Screenshot grounding data:

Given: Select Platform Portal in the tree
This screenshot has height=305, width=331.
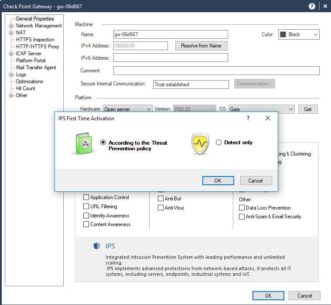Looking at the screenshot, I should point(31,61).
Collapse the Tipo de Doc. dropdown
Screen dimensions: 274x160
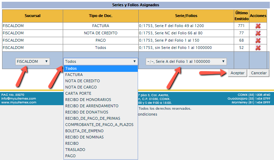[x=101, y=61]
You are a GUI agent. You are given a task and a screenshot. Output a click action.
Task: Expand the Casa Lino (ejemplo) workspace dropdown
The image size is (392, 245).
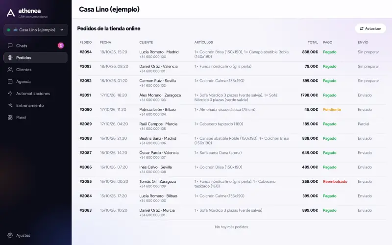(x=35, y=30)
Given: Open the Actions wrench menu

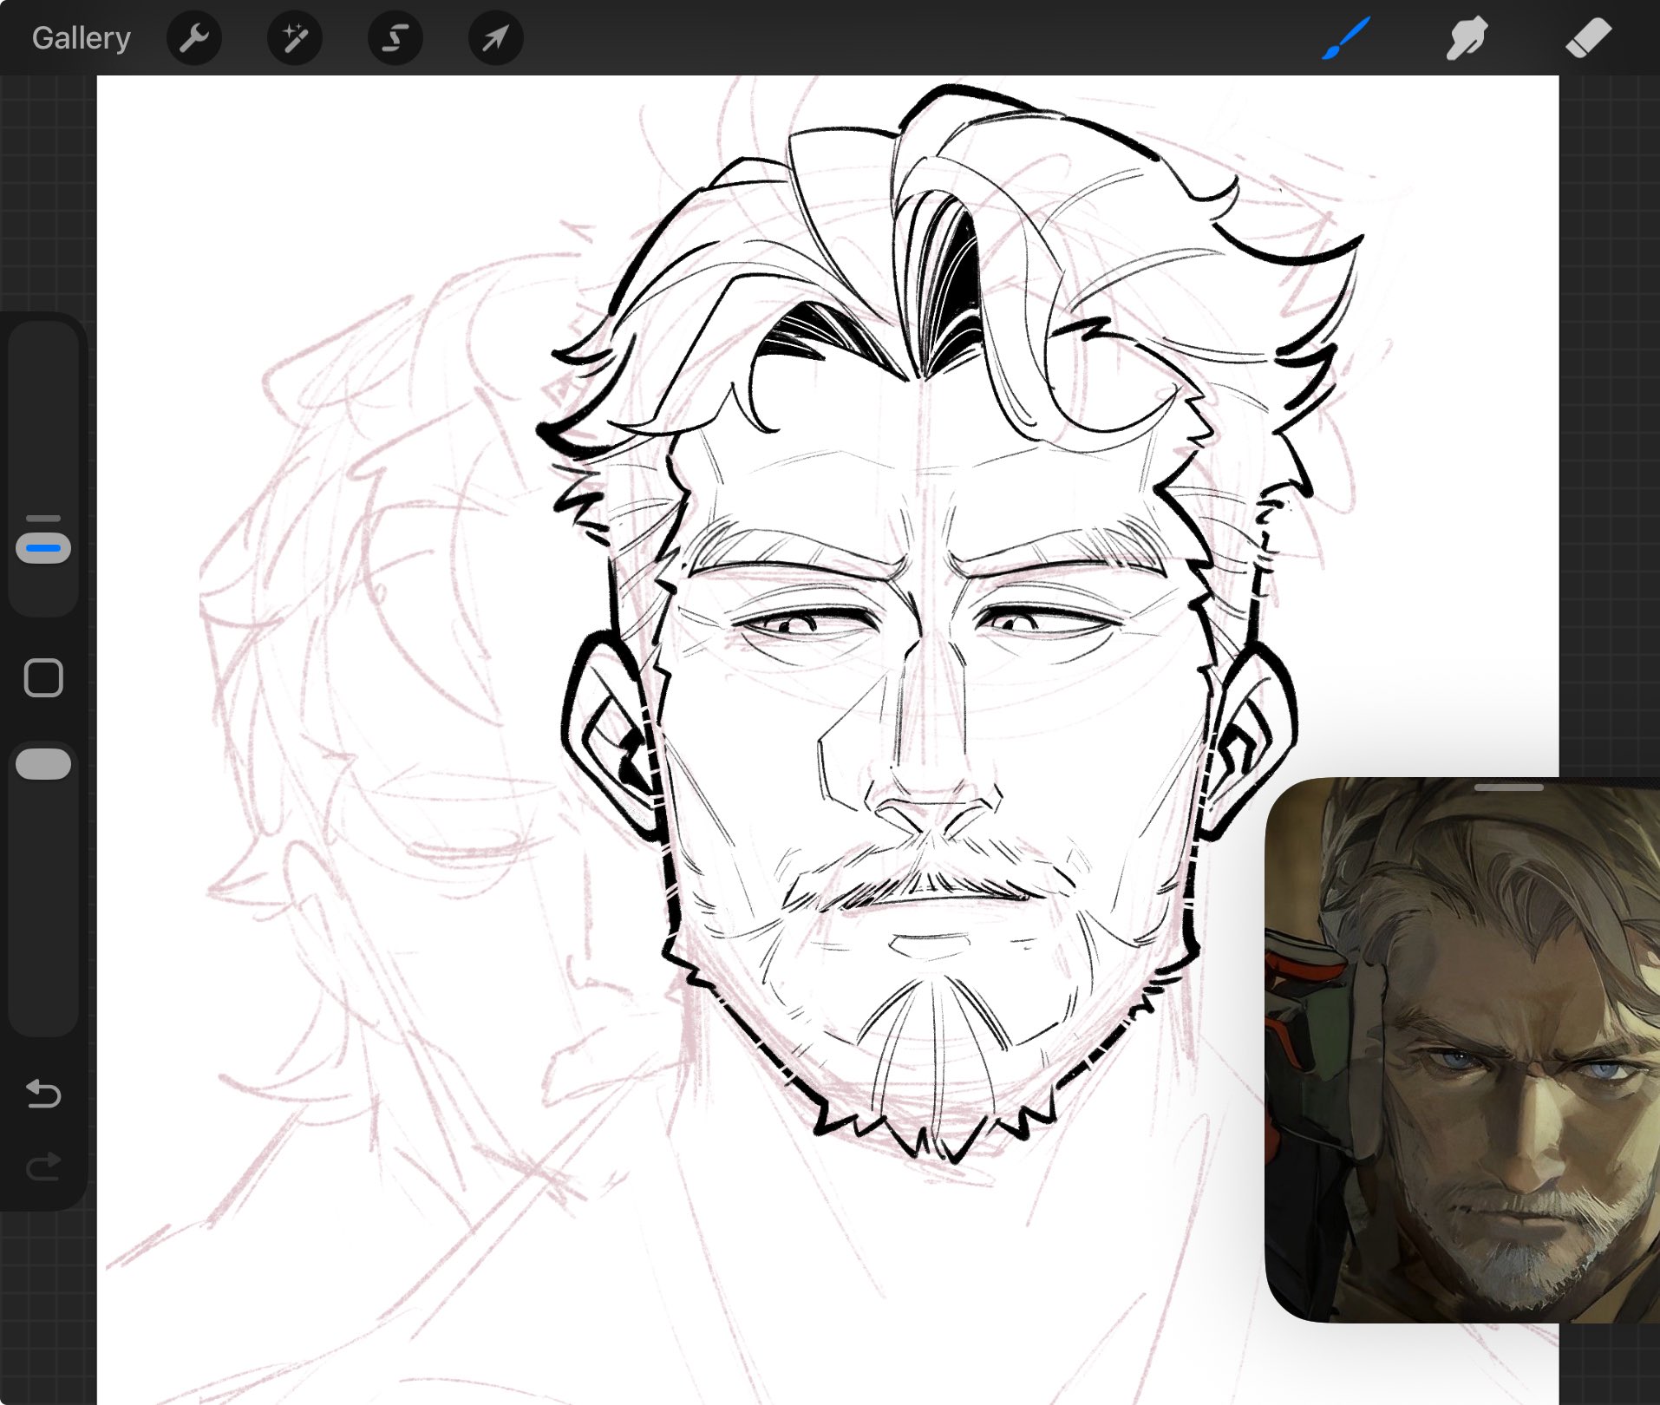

AIM OF THE TASK:
Without any pictures, reproduce exactly the lines from the line that contains "Screen dimensions: 274x160" to the end of the entries above, both ends included.

TASK SOLUTION:
Screen dimensions: 274x160
[x=101, y=61]
You are a GUI agent. You are given a task and a screenshot. Output a click action.
Task: Expand the Casa Lino (ejemplo) workspace dropdown
The image size is (392, 245).
(x=35, y=30)
Given: Open the Actions wrench menu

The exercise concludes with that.